The economy was slightly stronger in the first quarter than previously reported, but was still nothing to write home about. At this point, however, investors are focused on data that supports an expected pickup in growth in Q2, shrugging off what was just the most recent in a lengthy string of lackluster starts to the year.
The third estimate of GDP released this morning revealed that the U.S. economy grew at a 1.4 percent quarter-over-quarter pace in the first quarter, modestly exceeding the consensus expectation for an unchanged 1.2 percent pace.
A sluggish start to the year is nothing new for the U.S. economy. Since 2000, first quarter growth has averaged just about 1 percent versus an average growth rate of 2.2 percent for the rest of the year. The underlying cause remains unexplained from an official perspective, but appears to be a persistent shortcoming in the application of seasonal adjustment factors. With that in mind, the soft Q1 growth pace should be taken with a grain of salt.
Underlying the slower headline growth was a sizable slowdown in consumer spending. After registering a robust 3.5 percent advance in Q4, consumer spending grew by a mere 1.1 percent in Q1. The unseasonably mild winter in January and February that resulted in consumers spending less on services, such as utilities and snow removal, may be partially to blame.
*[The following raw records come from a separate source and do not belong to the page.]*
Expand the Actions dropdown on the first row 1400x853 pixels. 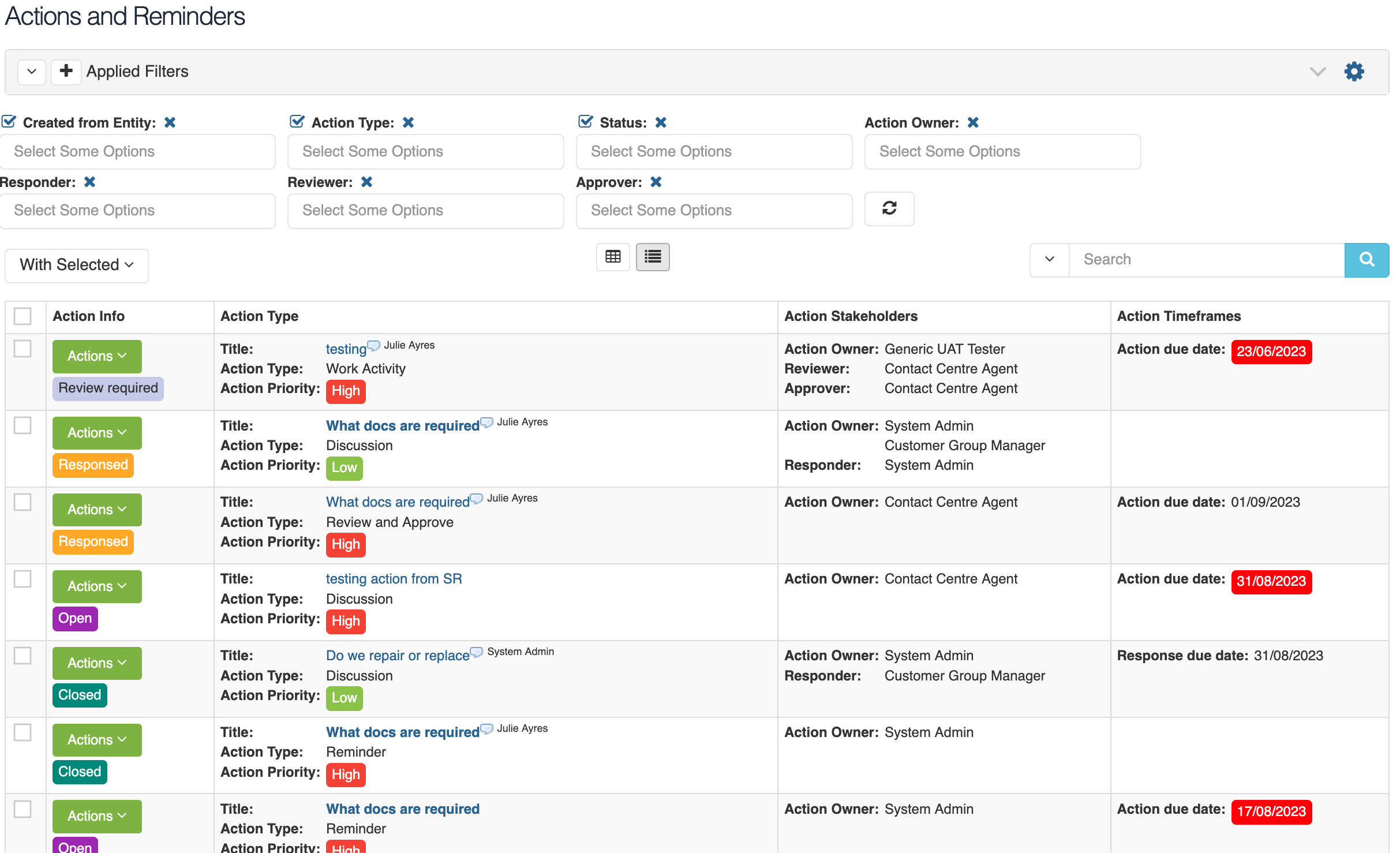click(96, 356)
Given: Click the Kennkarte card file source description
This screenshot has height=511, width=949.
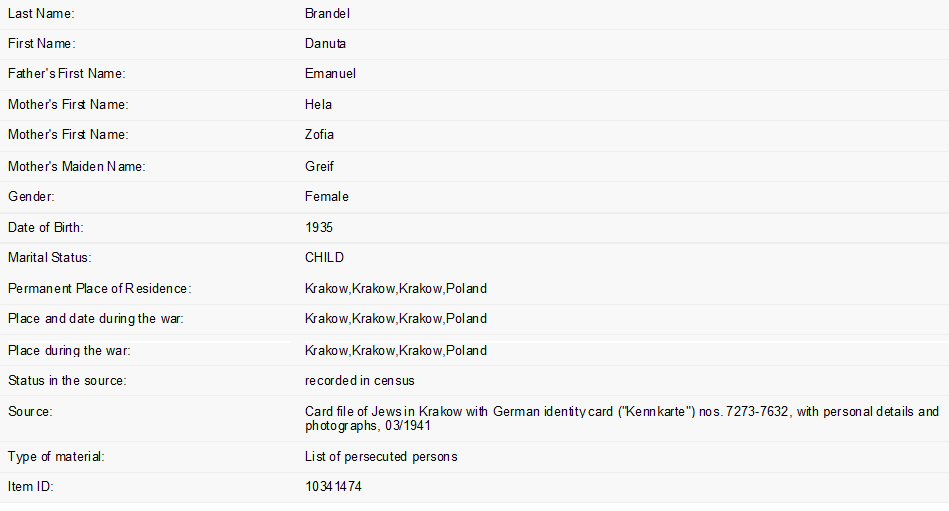Looking at the screenshot, I should [621, 418].
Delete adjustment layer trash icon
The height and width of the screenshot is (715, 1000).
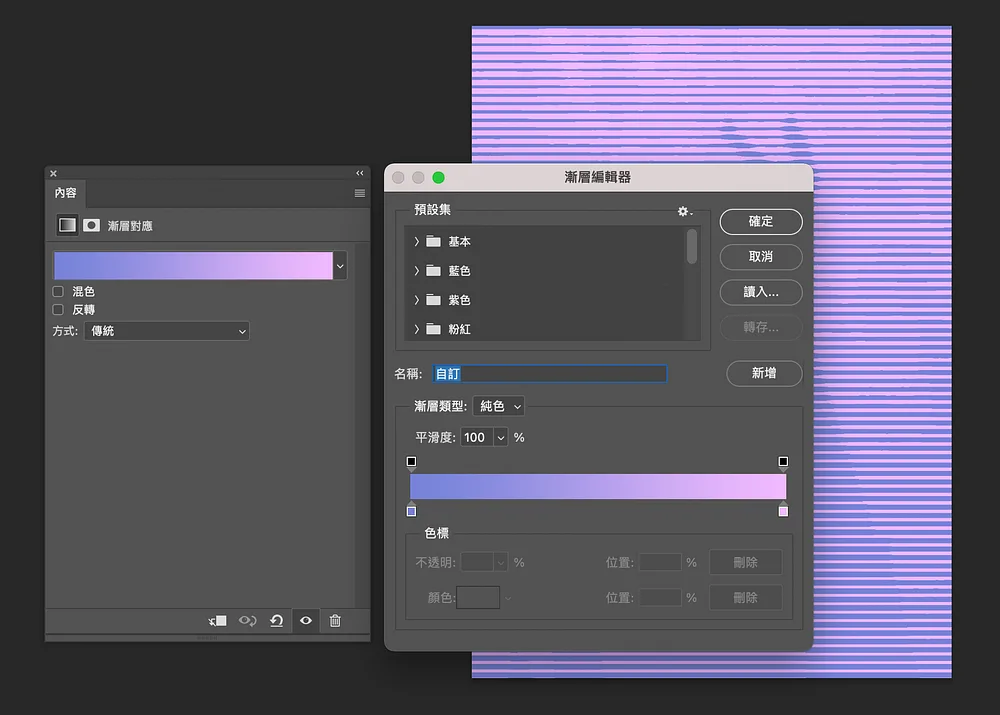point(335,621)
Contracting inventories also shaved about 1.1 percent from top line growth, effectively erasing a 1.0 percent boost to Q4 growth from inventory buildup.
One bright spot was a surge in business fixed investment, as investment in structures, equipment, and intellectual property surged. The sharp post-election increase in business confidence was expected to boost capital spending, and it appears that was the case.
Strong residential construction (which grew by 13.0 percent) also likely benefited from both improving consumer sentiment and the mild winter weather.
Ultimately, today’s report is unlikely to have any meaningful impact, as it merely reinforces what was already widely understood. The economy slowed in the first quarter, largely due to a sharp slowdown in consumer spending growth. While not a positive outcome, it’s also unlikely to have legs. A combination of strong labor market conditions, growing income, and a broadly upbeat consumer mood should support stronger spending in the coming months.